_What the task asks_
Write the data below out exactly as it stands. Do not include the pictures.
☆ ☆ ☆ ☆
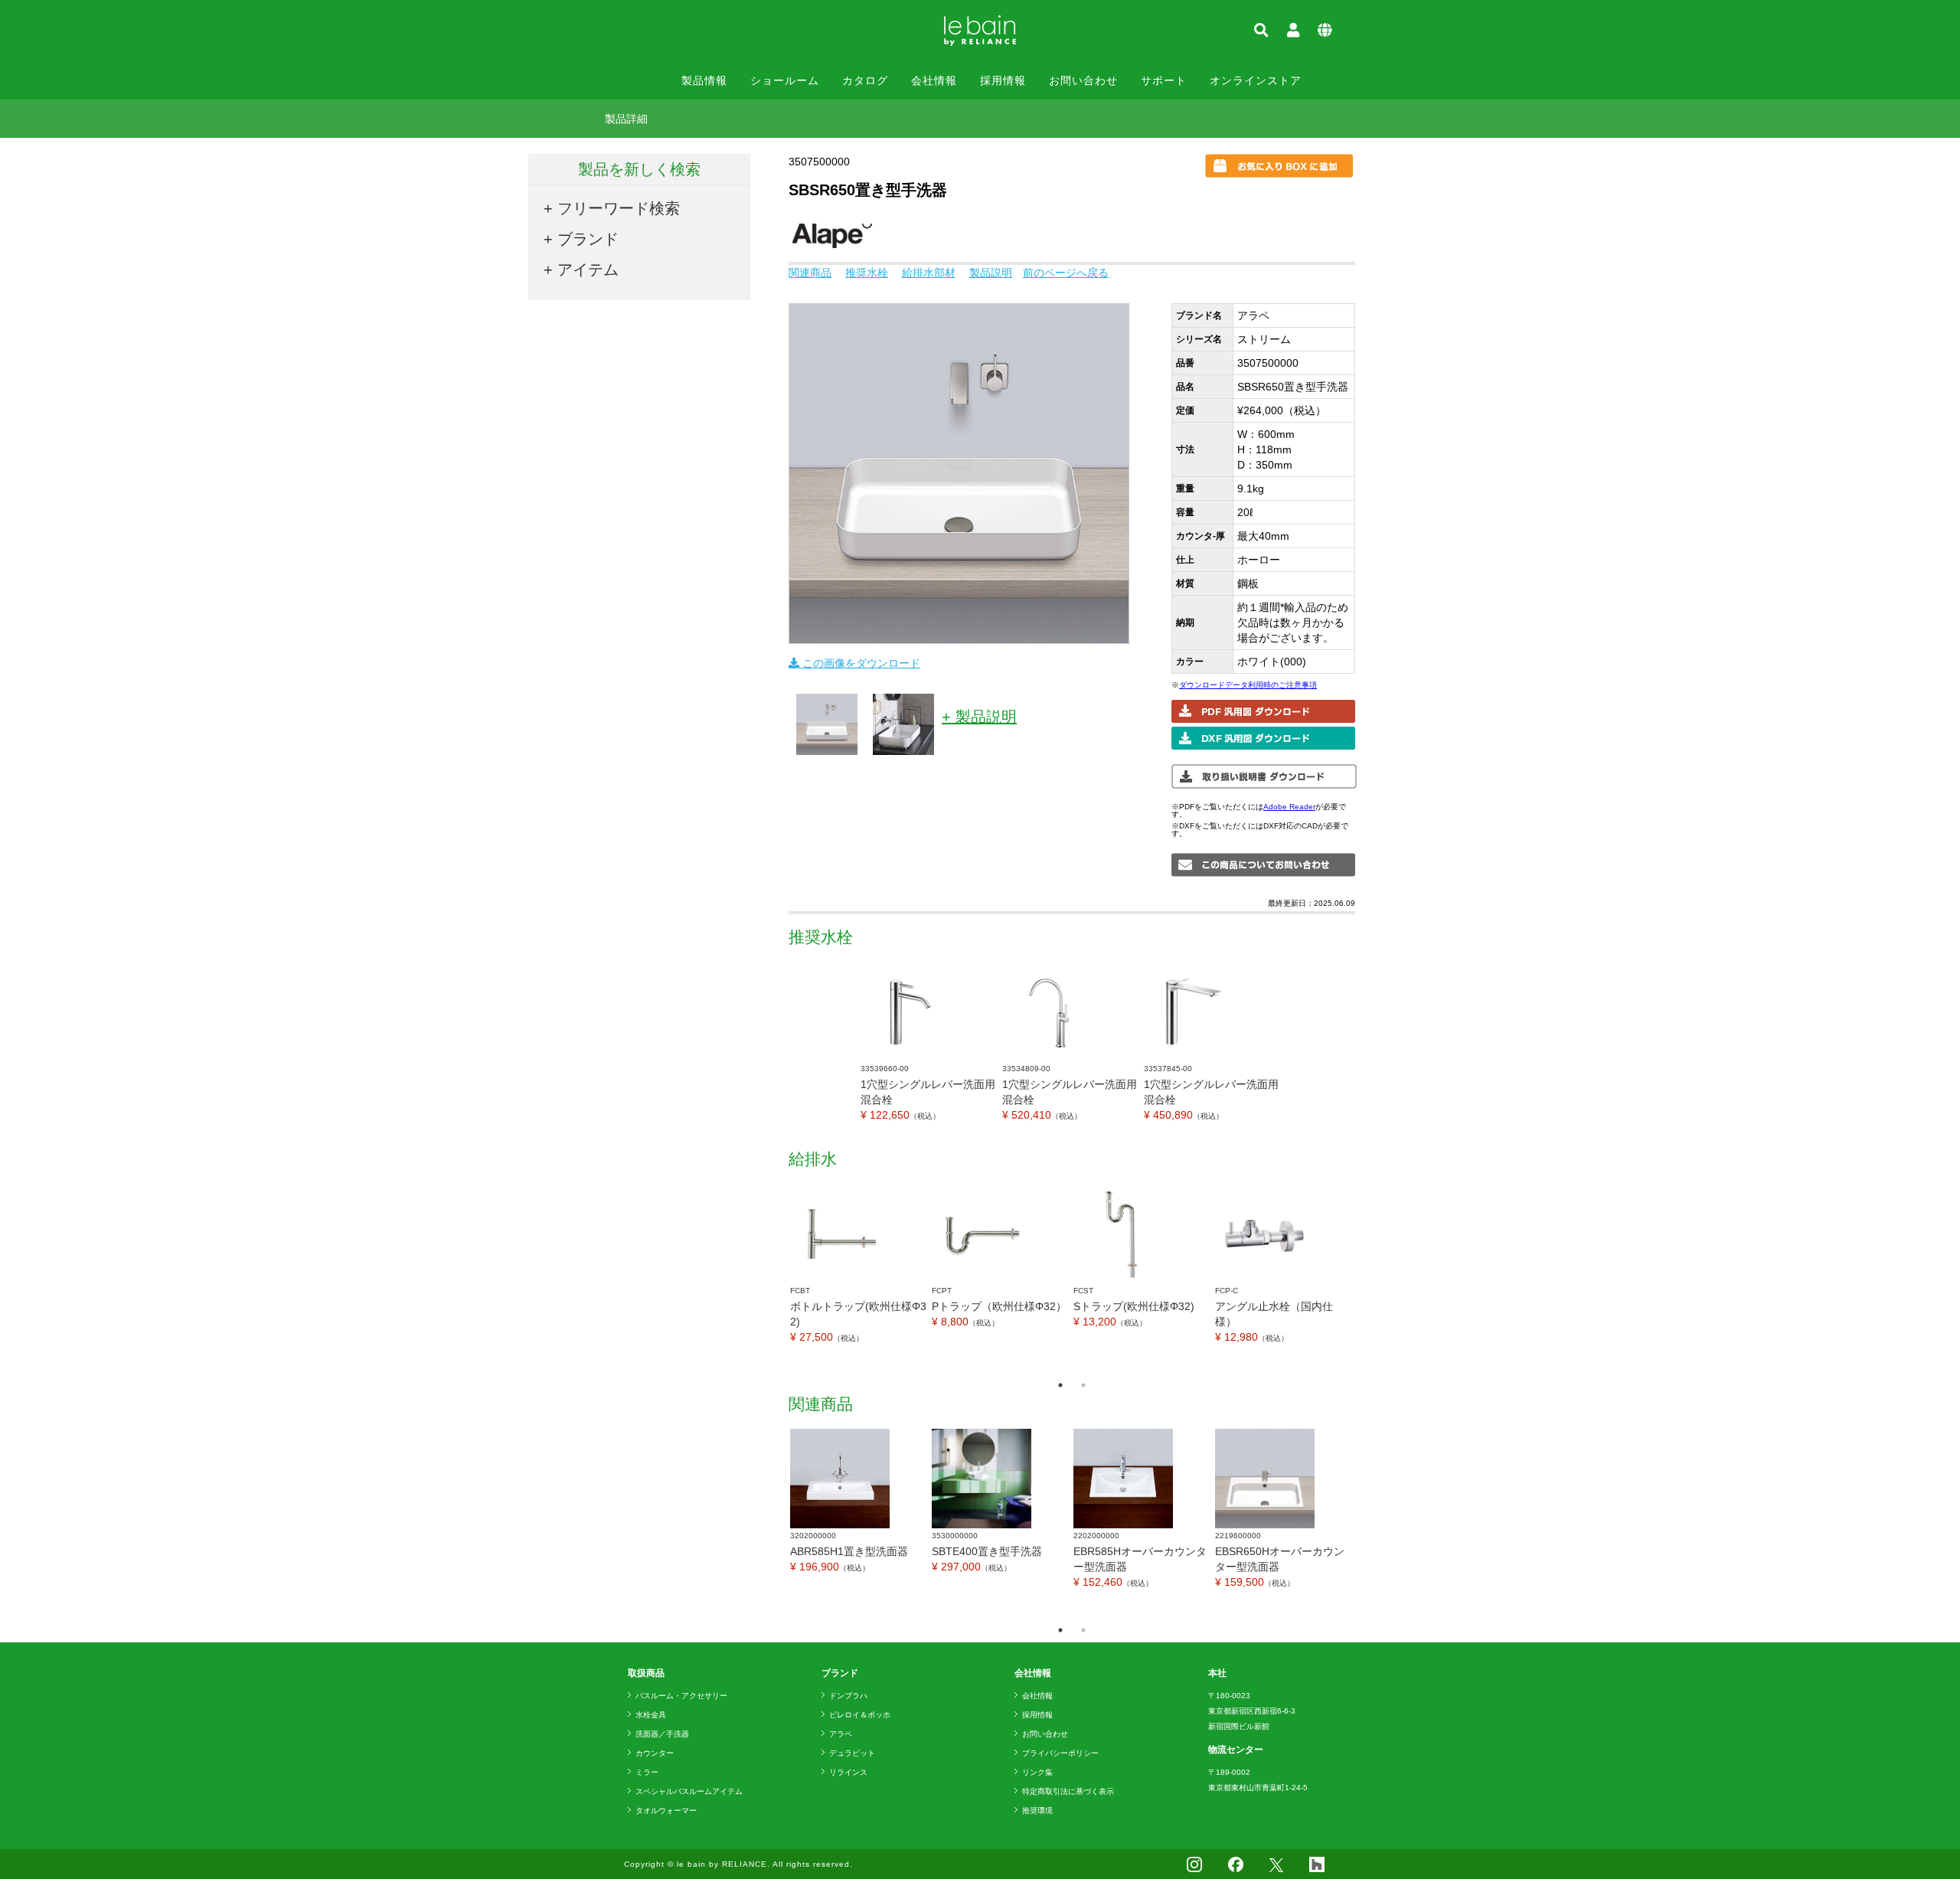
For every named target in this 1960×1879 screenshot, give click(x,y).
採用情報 (1003, 80)
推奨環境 (1037, 1810)
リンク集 (1037, 1772)
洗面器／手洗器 (662, 1734)
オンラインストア (1256, 80)
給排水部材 (929, 272)
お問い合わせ (1083, 80)
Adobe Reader (1289, 806)
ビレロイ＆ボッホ (859, 1715)
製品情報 (704, 80)
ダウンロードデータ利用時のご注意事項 (1248, 685)
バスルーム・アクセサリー (681, 1695)
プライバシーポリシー (1060, 1753)
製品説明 (990, 272)
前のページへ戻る (1066, 272)
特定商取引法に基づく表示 (1068, 1791)
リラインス (848, 1772)
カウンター (654, 1753)
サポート (1164, 80)
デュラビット (852, 1753)
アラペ (840, 1734)
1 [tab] (1060, 1385)
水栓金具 (650, 1715)
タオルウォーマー (666, 1810)
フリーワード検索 (618, 208)
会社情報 (934, 80)
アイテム (588, 269)
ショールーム (784, 80)
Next (1366, 1278)
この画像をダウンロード (859, 663)
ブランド (588, 238)
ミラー (646, 1772)
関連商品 (810, 272)
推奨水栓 (866, 272)
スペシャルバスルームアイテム (689, 1791)
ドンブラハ (848, 1695)
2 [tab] (1083, 1385)
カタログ (865, 80)
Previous (777, 1278)
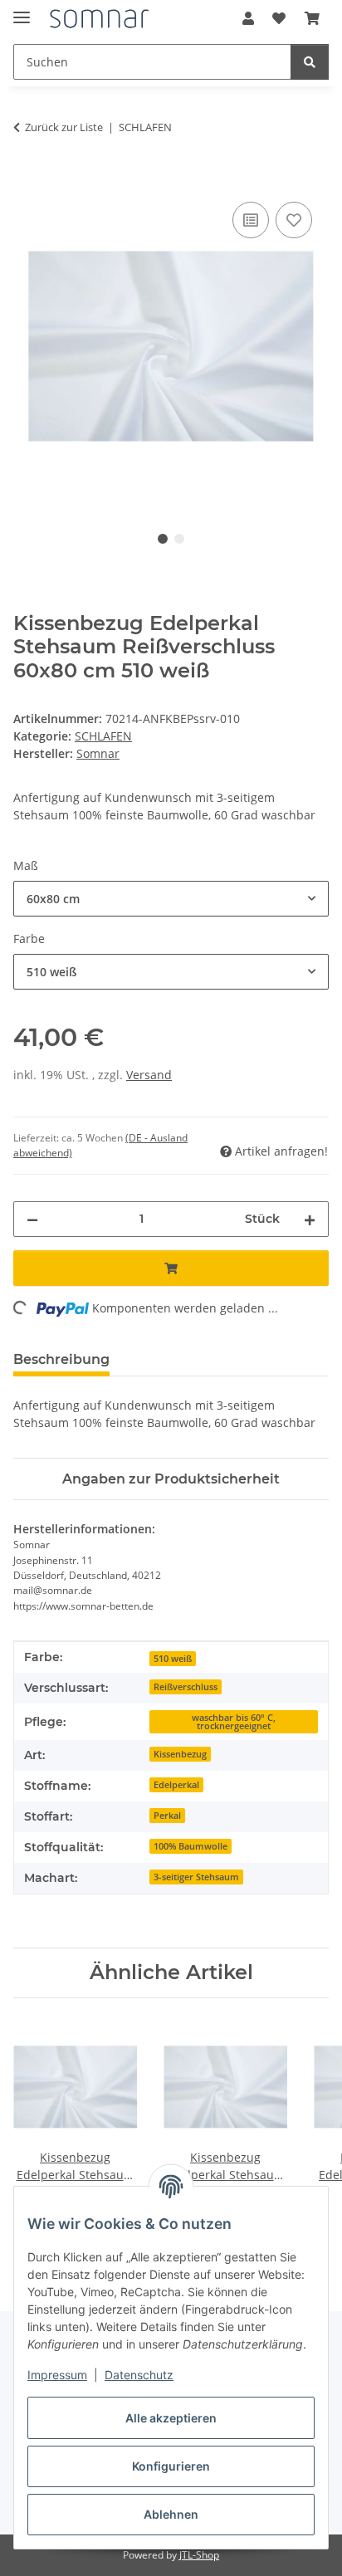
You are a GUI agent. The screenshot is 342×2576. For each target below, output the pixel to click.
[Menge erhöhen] (309, 1219)
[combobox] (171, 899)
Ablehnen (171, 2514)
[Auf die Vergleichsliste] (250, 220)
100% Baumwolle (190, 1846)
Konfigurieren (171, 2466)
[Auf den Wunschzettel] (294, 220)
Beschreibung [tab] (61, 1359)
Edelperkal (176, 1785)
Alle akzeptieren (171, 2418)
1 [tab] (163, 539)
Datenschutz (139, 2375)
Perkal (167, 1815)
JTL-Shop (199, 2555)
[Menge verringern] (32, 1219)
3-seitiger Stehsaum (196, 1877)
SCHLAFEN (103, 736)
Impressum (57, 2375)
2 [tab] (179, 539)
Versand (149, 1075)
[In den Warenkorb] (26, 179)
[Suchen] (310, 62)
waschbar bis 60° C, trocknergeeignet (234, 1722)
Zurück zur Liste (64, 127)
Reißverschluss (185, 1687)
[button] (248, 18)
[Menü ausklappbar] (21, 10)
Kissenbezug (180, 1754)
☆ ☆ ☆ ☆
_Solution to this problem_
For every named target in this 1960×1879 screenshot, give click(x,y).
採用情報 (1003, 80)
推奨環境 (1037, 1810)
リンク集 (1037, 1772)
洗面器／手洗器 (662, 1734)
オンラインストア (1256, 80)
給排水部材 (929, 272)
お問い合わせ (1083, 80)
Adobe Reader (1289, 806)
ビレロイ＆ボッホ (859, 1715)
製品情報 (704, 80)
ダウンロードデータ利用時のご注意事項 (1248, 685)
バスルーム・アクセサリー (681, 1695)
プライバシーポリシー (1060, 1753)
製品説明 (990, 272)
前のページへ戻る (1066, 272)
特定商取引法に基づく表示 (1068, 1791)
リラインス (848, 1772)
カウンター (654, 1753)
サポート (1164, 80)
デュラビット (852, 1753)
アラペ (840, 1734)
1 [tab] (1060, 1385)
水栓金具 (650, 1715)
タオルウォーマー (666, 1810)
フリーワード検索 (618, 208)
会社情報 (934, 80)
アイテム (588, 269)
ショールーム (784, 80)
Next (1366, 1278)
この画像をダウンロード (859, 663)
ブランド (588, 238)
ミラー (646, 1772)
関連商品 (810, 272)
推奨水栓 (866, 272)
スペシャルバスルームアイテム (689, 1791)
ドンブラハ (848, 1695)
2 [tab] (1083, 1385)
カタログ (865, 80)
Previous (777, 1278)
You are a GUI agent. The screenshot is 342×2576. For each target below, output the pixel to click.
[Menge erhöhen] (309, 1219)
[combobox] (171, 899)
Ablehnen (171, 2514)
[Auf die Vergleichsliste] (250, 220)
100% Baumwolle (190, 1846)
Konfigurieren (171, 2466)
[Auf den Wunschzettel] (294, 220)
Beschreibung [tab] (61, 1359)
Edelperkal (176, 1785)
Alle akzeptieren (171, 2418)
1 [tab] (163, 539)
Datenschutz (139, 2375)
Perkal (167, 1815)
JTL-Shop (199, 2555)
[Menge verringern] (32, 1219)
3-seitiger Stehsaum (196, 1877)
SCHLAFEN (103, 736)
Impressum (57, 2375)
2 [tab] (179, 539)
Versand (149, 1075)
[In den Warenkorb] (26, 179)
[Suchen] (310, 62)
waschbar bis 60° C, trocknergeeignet (234, 1722)
Zurück zur Liste (64, 127)
Reißverschluss (185, 1687)
[button] (248, 18)
[Menü ausklappbar] (21, 10)
Kissenbezug (180, 1754)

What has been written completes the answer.